Akşener Erzincan merkez ziyaretinin ardından Çayırlı ilçesinde esnaf ve vatandaşı dinledi. İlçenin en büyük sorunu göç olduğunu söyleyen esnaf ve vatandaş Temmuz, Ağustos ve Eylül ayları dışında sokakta kimsenin olmadığından dert yandı. İş imkânları sınırlı olan ilçeye bir fabrika talebinde bulundu. Beyaz eşya satan esnaf, “Bölge bu aralar hareketli. Yani Temmuz, Ağustos ve Eylül aylarında işlerimiz fena değil. Biz malı insana satıyoruz. Bu aylar iyi ama sonra insan bulamazsınız. Bizim burada kira, işçi giderimiz yok. Bu iş yerinin kirası olsa benim burada geçinme imkanım yok. Eskiden fabrika vardı oda kapandı. Erzincan’da ve yakınımızda olan Erzurum’daki şeker fabrikalarının ikisini de kapattılar. Şimdi tek geçim tarım olduğu için gençler durmuyor” dedi.

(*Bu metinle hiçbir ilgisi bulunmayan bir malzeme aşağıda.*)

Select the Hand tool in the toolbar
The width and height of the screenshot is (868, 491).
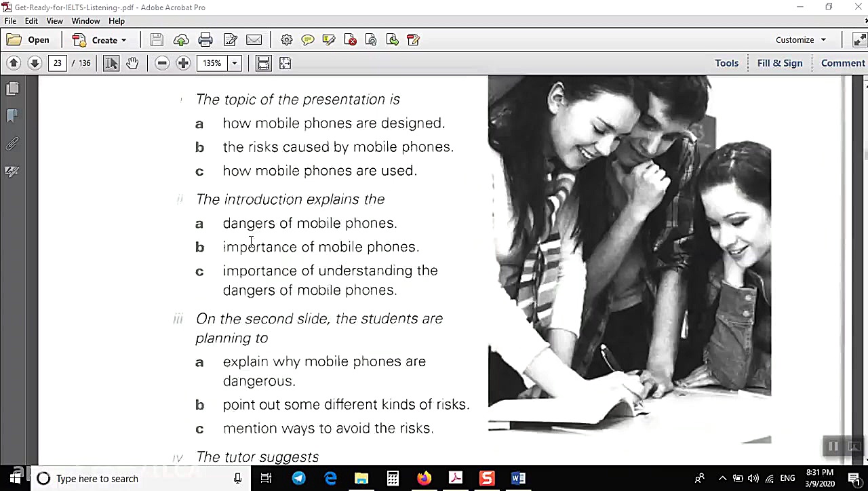coord(133,63)
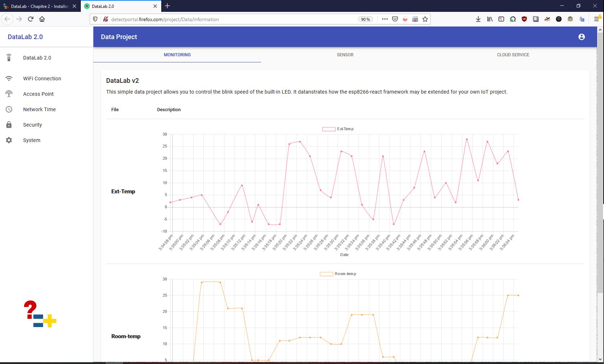The height and width of the screenshot is (364, 604).
Task: Click the DataLab 2.0 device icon
Action: (x=9, y=58)
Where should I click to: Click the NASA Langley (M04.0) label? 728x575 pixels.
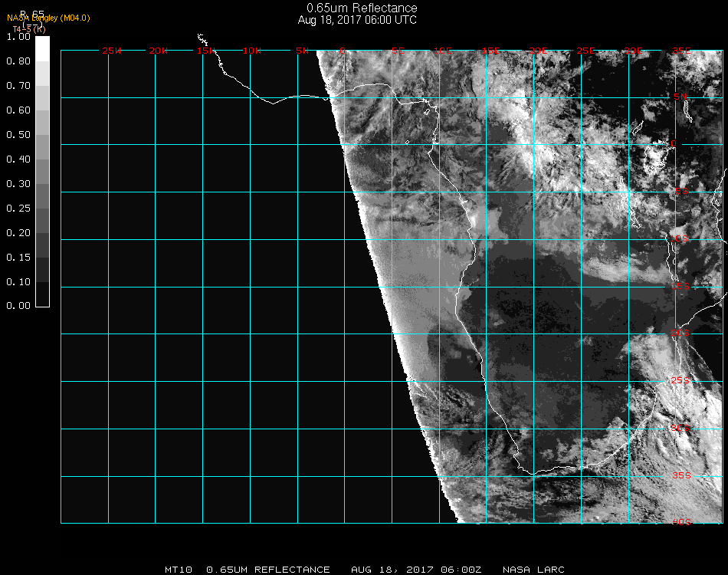48,18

Çiftçiler perişan durumda diyen çiftçi ise, “Ben çiftçiyim 30 dönüm 40 dönüm pancar ekiyorum. Gübre 4 bin 200 lira, DAP 6 bin lira, üre 5 bin lira. En verimi köy bizim köyümüz. Biz aç olduğumuza göre geri kalan herkes açtır. Ayrıca işçi de bulamıyoruz. Çok perişanız ve dediğim gibi en iyi biziz ama bizde perişanız. Esnaf satamıyor ki. Çünkü bizde para yok. Benim çocuklarımın hepsi üniversite okudu ama evde bekliyorlar. Bir tanesi Amerika’ya gitti Türkiye’ye dönmüyor. Lise mezunu en üstte ben altta çalışmak için mi Türkiye’ye geleceğim diyor. Bir çocuğum bilgisayar mühendisi. Oda gideceğim diyor. Liseyi zor bitirmiş adamlar en köşede, iyi maaşlarla çalışırken bana iş yok burada diyor. Sağlık okuyan çocuğum var yurt dışına gitti sonra geri döndü oda iş bulamadı. İş için dayın olacak torpilin olacak bizde de dayı yok” diyerek dert yandı. 

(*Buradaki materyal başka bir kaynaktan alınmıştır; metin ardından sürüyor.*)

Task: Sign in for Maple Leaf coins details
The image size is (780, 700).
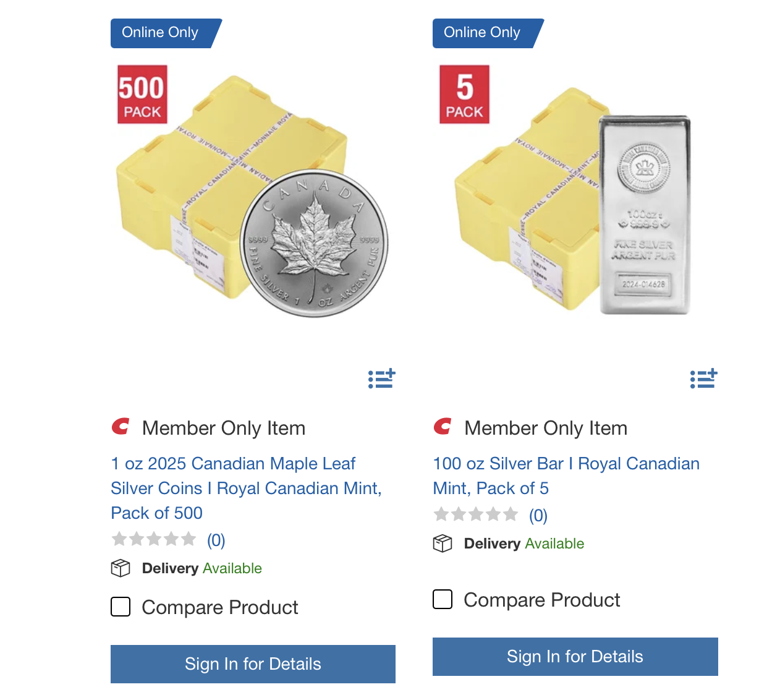Action: (253, 664)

Zincir marketlerden şikayetçi olan bir Kırtasiyeci esnafı “Kırtasiyeler olarak aşağı yukarı 2 yıldır iş yok güç yok. Zincir marketlerle baş edemiyoruz. satış yok denilecek kadar az. Evimize ekmek götürüyoruz. Kimseye muhtaç değiliz. Fakat faizden kaçarak ev almak için bir şirkete uzun süredir yatırım yapıyordum. Orası kapatıldığı için paramda kaldı ne yapacağımızı bilmiyoruz” diye konuştu.

Akşener’e mültecilerden dert yanan bir vatandaş, “Evimize ekmek götüremiyoruz. Şu mültecilere bir dur denilsin artık. Çoluğumuza çocuğumuza iş bulamıyoruz” diye feryat etti.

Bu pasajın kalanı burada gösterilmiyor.